Longtemps nous nous demanderons comment une nation aussi éclairée, aussi sûre d’elle-même, aussi inventive, audacieuse, créatrice, a pu succomber aux appels d’un fanfaron qui à lui seul représente la quintessence du vide intersidéral, l’incarnation même de la négation de tout ce qui peut ressembler de près ou de loin à l’intelligence humaine. Trump est au-delà de la bêtise ordinaire; il lévite aux confins de la connerie quand cette dernière s’affuble des oripeaux de l’intolérance, du sarcasme, de l’infantilisme, de la brutalité et du mensonge éhonté.

Même le chauve que je suis continue à s’arracher les cheveux quand Trump prend la parole. Surtout en ces temps de pandémie où il semble avoir atteint un point de non-retour, une sorte d’apogée de son génie intérieur qui confère à ses propos une teinte d’irréalité absolue comme si, dépassé par les événements, écrasé sous le poids des responsabilités, son esprit n’avait d’autre choix que de se perdre dans la grande nuit de l’ignorance où scintille une constellation de théories aussi foireuses que boiteuses. Trump ne pense pas, il affabule à longueur de temps.

Un voyageur n’ayant touché terre depuis trois longues années, l’écoutant pérorer, le tiendrait pour le plus grand des farceurs, un bonimenteur dont la place se situerait plus volontiers à l’entrée d’une fête commerciale, quand il s’agit d’aguicher le passant avec des promesses inconsidérées. On dirait que chez lui rien n’a jamais fonctionné, ni l’apprentissage des savoirs élémentaires, ni l’éclosion d’un semblant de rationalité. Comme s’il évoluait dans un monde totalement clos où, imperméable à l’univers de la connaissance, aux raisonnements de la science, il se suffisait à lui-même dans une sorte de raréfaction de la pensée, laquelle serait remplacée par l’apparition d’un orgueil démesuré.

Pire, il semble même dépourvu de bon sens, de cette qualité qui permet à certains de masquer, derrière la façade de discours convenus, empreints de sagesse populaire, la carence de toute capacité cognitive. Quiconque voudrait croire en la faculté de l’être humain à s’émanciper de sa médiocrité ordinaire comprendrait à la fréquentation de Donald Trump la totale impossibilité de sa prédiction. Trump parviendrait à désespérer le plus dévot des éducateurs qui, face à une telle propension à ne rien entendre aux choses de la vie, trouverait dans le suicide la seule échappatoire possible.

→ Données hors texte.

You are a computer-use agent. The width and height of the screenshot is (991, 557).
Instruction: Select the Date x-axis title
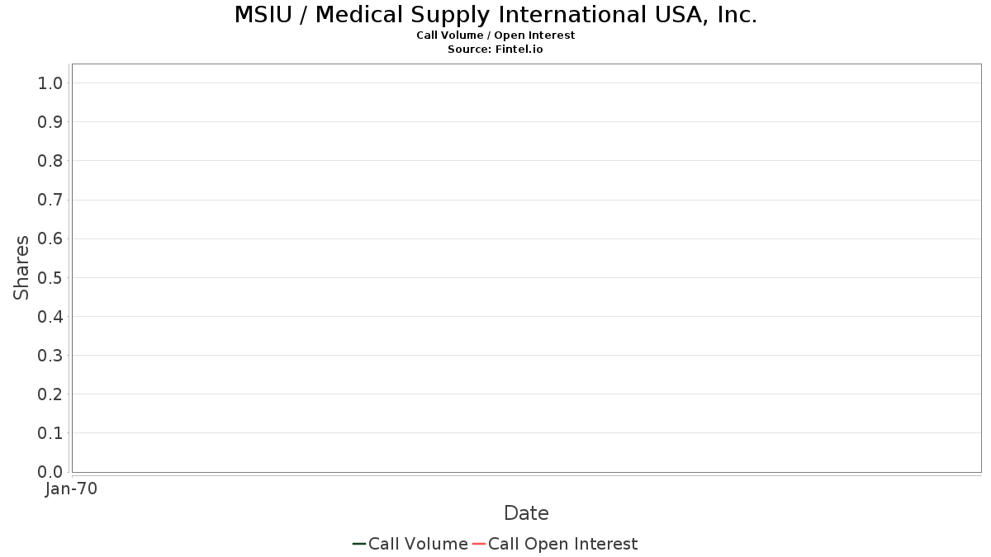coord(526,513)
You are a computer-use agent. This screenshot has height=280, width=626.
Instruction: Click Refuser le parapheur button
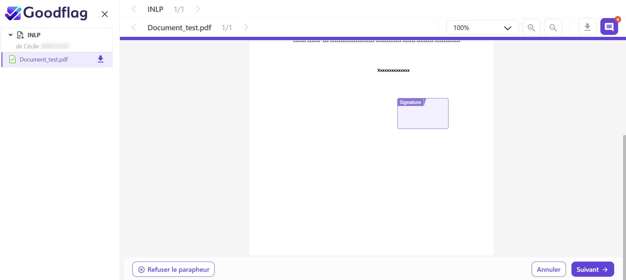pos(174,269)
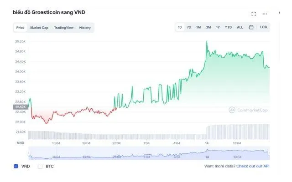Viewport: 292px width, 182px height.
Task: Choose the 1M time range
Action: point(198,27)
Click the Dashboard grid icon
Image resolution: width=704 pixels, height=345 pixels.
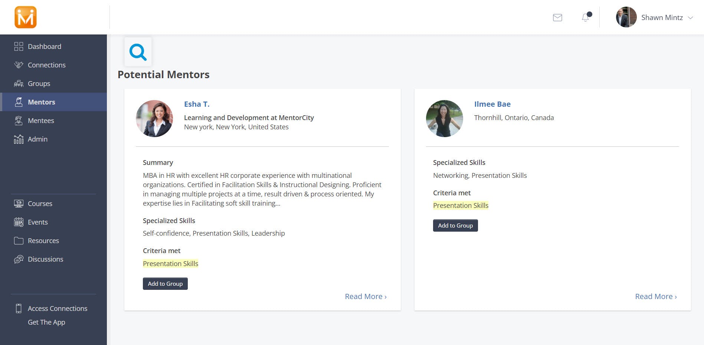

Et qu’un individu pareil soit parvenu à convaincre des millions et des millions d’individus de l’élire voire de le réélire à la plus haute des fonctions en dit long sur la déréliction d’un peuple qui, à force de tourner le dos à la culture et au raffinement de la pensée, a succombé sous le poids de sa monstrueuse obésité.

Les Allemands du siècle passé ont cru aux prophéties d’un peintre raté qui leur promettait une opulence de mille ans; les Américains d’aujourd’hui louent le génie d’un homme qui leur propose d’ingurgiter du liquide désinfectant pour combattre le Covid-19. Ou d’avaler des médicaments dont on connaît, en certaines circonstances, la parfaite dangerosité. Ou de nier l’existence même du virus pour continuer à vivre comme si de rien n’était, dans la recherche toujours effrénée du profit. Et au milieu de cadavres tous les jours plus nombreux.

L’Amérique a sombré dans le grand trou du c.. de l’histoire.

Reste à savoir si elle continuera à creuser.

Ou si, dans un ultime sursaut, elle s’accordera une dernière chance.